The secret to growing good globe artichokes is in cutting off the extra buds if there are more than three on a normal-sized plant or five on a huge plant. Farmers near Rome do grow one spectacular globe style artichoke here in Italy. They cultivate huge plants and then cut off all but one of the new flower buds, thereby forcing all the growing power into the single flower bud on top. That practice makes for huge buds, and the growers of that variety put paper bags over the individual flower buds to protect them, and also sometimes to write down the name of the person that has already paid to purchase that specific artichoke. Some of those growers may get as much as ten euros for each single artichoke — often paid ahead of time!

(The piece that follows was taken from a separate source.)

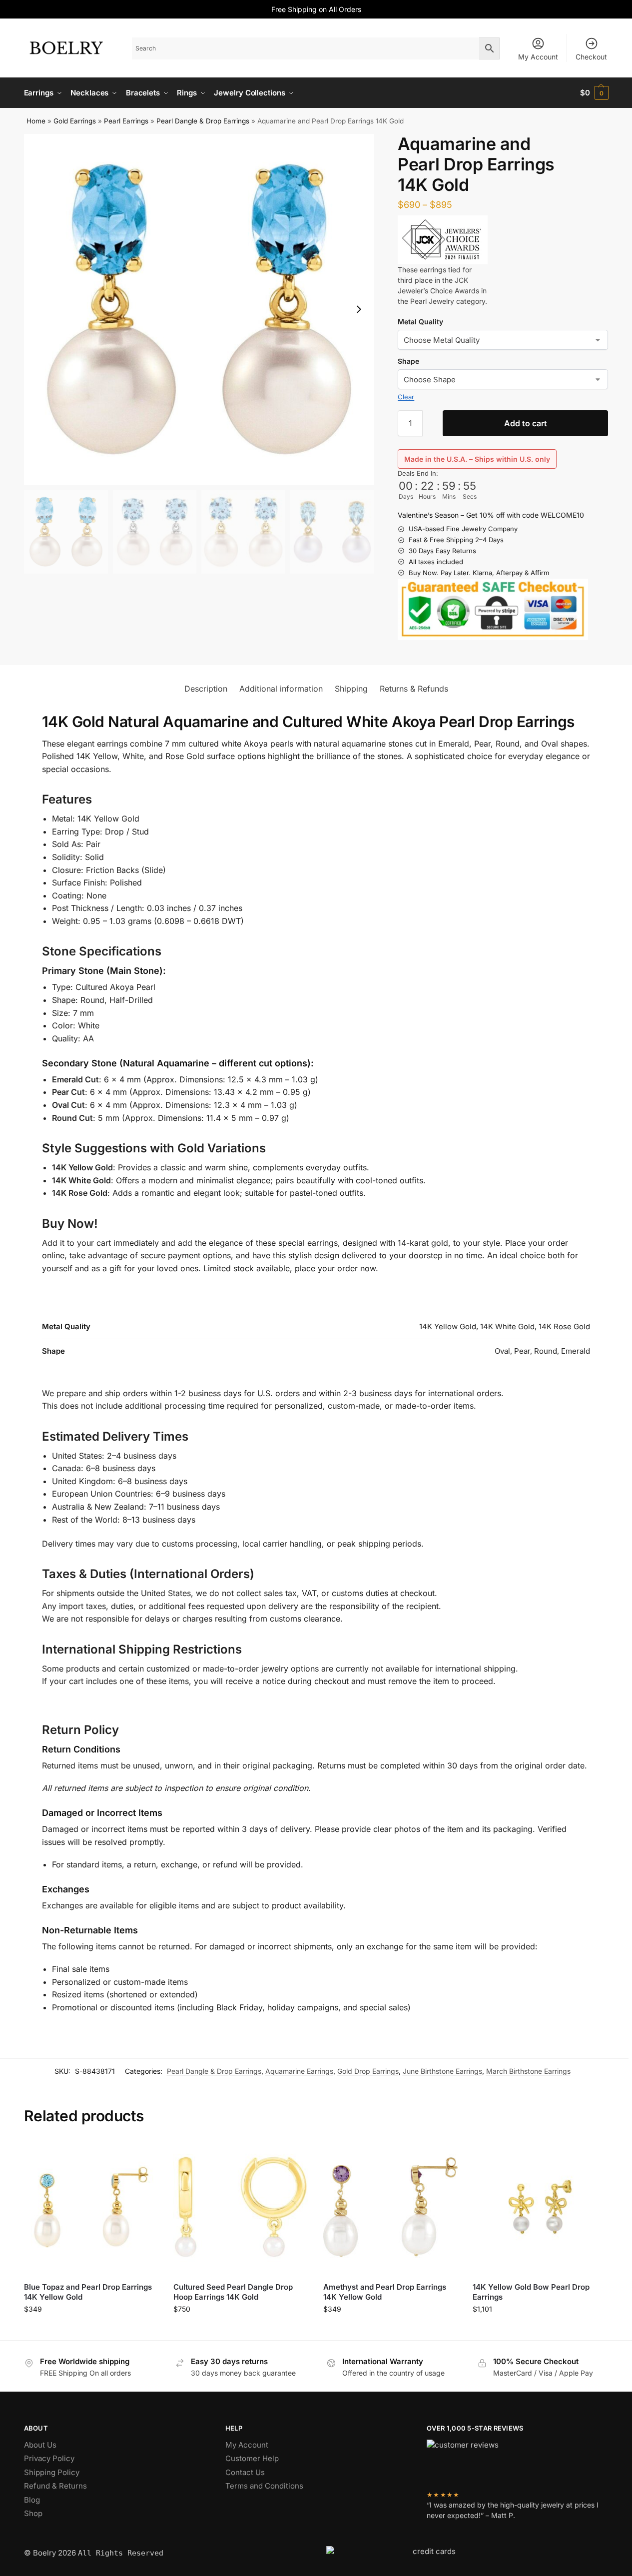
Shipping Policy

Now that I grow and eat mostly spiny artichokes (the Italians call them carciofi [car-cheau-fee]), I don’t worry about thinning much, and I usually leave on all the flowers. The difference is that, with spiny artichokes, considerably smaller buds are perfectly acceptable, because much more of the flower bud is eaten. When my wife prepares spiny artichokes, she cuts the spines off the tops of the flower buds and trims a bit off the outside foliage. Sometimes, she will cut the whole bud and as much as a foot of the stem into pieces to be used in the kitchen.
When globe artichokes are eaten California style, people will eat perhaps 5 percent of the total mass of the flower bud. With Italian spiny artichokes, perhaps 75 percent or more of the whole mass is eaten.
Artichoke cultivation is all about producing flower buds, so the nutritional requirements for phosphorus and potassium are high. Before planting new shoots, I like to fertilize the soil with fireplace ashes and some old bone product, like bone meal. As much as I like eating them, I really also like not harvesting the artichoke flower buds and letting the flowers mature. These big, beautiful thistles can be real stunners in the garden.